▶ Record excerpts
::::::::::

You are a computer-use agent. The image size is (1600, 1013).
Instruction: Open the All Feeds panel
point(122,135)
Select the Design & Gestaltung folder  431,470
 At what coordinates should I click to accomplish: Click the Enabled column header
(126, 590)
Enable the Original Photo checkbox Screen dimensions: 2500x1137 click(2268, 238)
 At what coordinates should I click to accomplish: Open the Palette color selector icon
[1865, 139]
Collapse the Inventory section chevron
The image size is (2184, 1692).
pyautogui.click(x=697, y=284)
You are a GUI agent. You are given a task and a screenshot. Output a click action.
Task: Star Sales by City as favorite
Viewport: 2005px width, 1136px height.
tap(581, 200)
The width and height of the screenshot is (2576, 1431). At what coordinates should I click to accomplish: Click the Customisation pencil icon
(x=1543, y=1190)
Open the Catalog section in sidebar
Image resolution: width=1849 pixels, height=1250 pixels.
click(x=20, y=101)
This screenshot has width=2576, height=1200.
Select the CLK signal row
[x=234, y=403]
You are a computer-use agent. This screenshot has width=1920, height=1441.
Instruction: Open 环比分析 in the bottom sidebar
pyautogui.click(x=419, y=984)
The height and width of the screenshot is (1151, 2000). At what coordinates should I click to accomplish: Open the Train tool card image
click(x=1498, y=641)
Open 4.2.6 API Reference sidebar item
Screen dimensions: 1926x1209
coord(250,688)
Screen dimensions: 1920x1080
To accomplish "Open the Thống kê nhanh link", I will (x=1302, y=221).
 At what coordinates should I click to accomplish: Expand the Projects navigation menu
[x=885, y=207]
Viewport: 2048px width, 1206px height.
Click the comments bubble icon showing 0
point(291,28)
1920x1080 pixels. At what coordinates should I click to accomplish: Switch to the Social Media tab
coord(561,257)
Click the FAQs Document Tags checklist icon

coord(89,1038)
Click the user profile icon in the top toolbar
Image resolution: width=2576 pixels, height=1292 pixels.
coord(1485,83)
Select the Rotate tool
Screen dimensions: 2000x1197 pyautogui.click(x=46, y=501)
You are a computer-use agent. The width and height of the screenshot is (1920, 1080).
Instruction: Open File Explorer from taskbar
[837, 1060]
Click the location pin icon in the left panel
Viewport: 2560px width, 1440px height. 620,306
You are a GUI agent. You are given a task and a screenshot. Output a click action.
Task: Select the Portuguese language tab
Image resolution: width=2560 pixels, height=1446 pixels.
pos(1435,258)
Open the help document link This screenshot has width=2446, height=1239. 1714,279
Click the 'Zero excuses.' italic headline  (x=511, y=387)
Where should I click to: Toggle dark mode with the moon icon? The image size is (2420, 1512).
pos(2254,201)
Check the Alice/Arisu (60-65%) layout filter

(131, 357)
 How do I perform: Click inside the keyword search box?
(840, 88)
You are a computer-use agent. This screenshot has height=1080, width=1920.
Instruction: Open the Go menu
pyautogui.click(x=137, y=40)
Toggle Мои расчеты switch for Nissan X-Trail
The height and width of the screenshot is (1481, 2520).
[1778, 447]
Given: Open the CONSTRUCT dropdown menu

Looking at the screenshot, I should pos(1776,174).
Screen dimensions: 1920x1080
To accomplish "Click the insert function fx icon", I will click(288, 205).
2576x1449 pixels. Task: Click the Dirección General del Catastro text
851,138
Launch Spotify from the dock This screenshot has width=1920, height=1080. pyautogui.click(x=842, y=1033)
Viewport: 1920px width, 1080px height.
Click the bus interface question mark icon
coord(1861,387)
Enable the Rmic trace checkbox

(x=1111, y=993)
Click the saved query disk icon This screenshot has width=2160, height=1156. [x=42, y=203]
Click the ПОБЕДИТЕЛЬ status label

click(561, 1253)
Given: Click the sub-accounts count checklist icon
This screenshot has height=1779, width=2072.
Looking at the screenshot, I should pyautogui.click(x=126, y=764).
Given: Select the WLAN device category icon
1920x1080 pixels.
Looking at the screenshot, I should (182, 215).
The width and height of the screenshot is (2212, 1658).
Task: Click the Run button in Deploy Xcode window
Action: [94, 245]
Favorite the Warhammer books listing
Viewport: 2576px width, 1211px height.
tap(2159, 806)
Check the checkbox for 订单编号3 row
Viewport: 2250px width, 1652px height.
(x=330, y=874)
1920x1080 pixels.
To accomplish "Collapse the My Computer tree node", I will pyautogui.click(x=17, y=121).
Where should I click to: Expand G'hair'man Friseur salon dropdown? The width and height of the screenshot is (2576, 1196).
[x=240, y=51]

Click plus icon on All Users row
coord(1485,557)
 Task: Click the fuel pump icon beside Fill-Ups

::::::::::

▶ Task statement
Print every entry exactly as it appears.

▶ Exercise response
You are a computer-use agent. The image size is (1600, 1013).
Instruction: Open the All Feeds panel
point(122,135)
Select the Design & Gestaltung folder  431,470
 At what coordinates should I click to accomplish: Click the Enabled column header
(126, 590)
Enable the Original Photo checkbox Screen dimensions: 2500x1137 click(2268, 238)
 At what coordinates should I click to accomplish: Open the Palette color selector icon
[1865, 139]
Collapse the Inventory section chevron
The image size is (2184, 1692).
pyautogui.click(x=697, y=284)
You are a GUI agent. You are given a task and a screenshot. Output a click action.
Task: Star Sales by City as favorite
Viewport: 2005px width, 1136px height.
tap(581, 200)
The width and height of the screenshot is (2576, 1431). At what coordinates should I click to accomplish: Click the Customisation pencil icon
(x=1543, y=1190)
Open the Catalog section in sidebar
Image resolution: width=1849 pixels, height=1250 pixels.
click(x=20, y=101)
This screenshot has width=2576, height=1200.
Select the CLK signal row
[x=234, y=403]
You are a computer-use agent. This screenshot has width=1920, height=1441.
Instruction: Open 环比分析 in the bottom sidebar
pyautogui.click(x=419, y=984)
The height and width of the screenshot is (1151, 2000). At what coordinates should I click to accomplish: Open the Train tool card image
click(x=1498, y=641)
Open 4.2.6 API Reference sidebar item
Screen dimensions: 1926x1209
coord(250,688)
Screen dimensions: 1920x1080
To accomplish "Open the Thống kê nhanh link", I will (x=1302, y=221).
 At what coordinates should I click to accomplish: Expand the Projects navigation menu
[x=885, y=207]
Viewport: 2048px width, 1206px height.
Click the comments bubble icon showing 0
point(291,28)
1920x1080 pixels. At what coordinates should I click to accomplish: Switch to the Social Media tab
coord(561,257)
Click the FAQs Document Tags checklist icon

coord(89,1038)
Click the user profile icon in the top toolbar
Image resolution: width=2576 pixels, height=1292 pixels.
coord(1485,83)
Select the Rotate tool
Screen dimensions: 2000x1197 pyautogui.click(x=46, y=501)
You are a computer-use agent. The width and height of the screenshot is (1920, 1080).
Instruction: Open File Explorer from taskbar
[837, 1060]
Click the location pin icon in the left panel
Viewport: 2560px width, 1440px height. 620,306
You are a GUI agent. You are given a task and a screenshot. Output a click action.
Task: Select the Portuguese language tab
Image resolution: width=2560 pixels, height=1446 pixels.
pos(1435,258)
Open the help document link This screenshot has width=2446, height=1239. 1714,279
Click the 'Zero excuses.' italic headline  (x=511, y=387)
Where should I click to: Toggle dark mode with the moon icon? The image size is (2420, 1512).
pos(2254,201)
Check the Alice/Arisu (60-65%) layout filter

(131, 357)
 How do I perform: Click inside the keyword search box?
(840, 88)
You are a computer-use agent. This screenshot has height=1080, width=1920.
Instruction: Open the Go menu
pyautogui.click(x=137, y=40)
Toggle Мои расчеты switch for Nissan X-Trail
The height and width of the screenshot is (1481, 2520).
[1778, 447]
Given: Open the CONSTRUCT dropdown menu

Looking at the screenshot, I should pos(1776,174).
Screen dimensions: 1920x1080
To accomplish "Click the insert function fx icon", I will click(288, 205).
2576x1449 pixels. Task: Click the Dirección General del Catastro text
851,138
Launch Spotify from the dock This screenshot has width=1920, height=1080. pyautogui.click(x=842, y=1033)
Viewport: 1920px width, 1080px height.
Click the bus interface question mark icon
coord(1861,387)
Enable the Rmic trace checkbox

(x=1111, y=993)
Click the saved query disk icon This screenshot has width=2160, height=1156. [x=42, y=203]
Click the ПОБЕДИТЕЛЬ status label

click(561, 1253)
Given: Click the sub-accounts count checklist icon
This screenshot has height=1779, width=2072.
Looking at the screenshot, I should pyautogui.click(x=126, y=764).
Given: Select the WLAN device category icon
1920x1080 pixels.
Looking at the screenshot, I should (182, 215).
The width and height of the screenshot is (2212, 1658).
Task: Click the Run button in Deploy Xcode window
Action: [94, 245]
Favorite the Warhammer books listing
Viewport: 2576px width, 1211px height.
tap(2159, 806)
Check the checkbox for 订单编号3 row
Viewport: 2250px width, 1652px height.
(x=330, y=874)
1920x1080 pixels.
To accomplish "Collapse the My Computer tree node", I will pyautogui.click(x=17, y=121).
Where should I click to: Expand G'hair'man Friseur salon dropdown? The width and height of the screenshot is (2576, 1196).
[x=240, y=51]

Click plus icon on All Users row
coord(1485,557)
 Task: Click the fuel pump icon beside Fill-Ups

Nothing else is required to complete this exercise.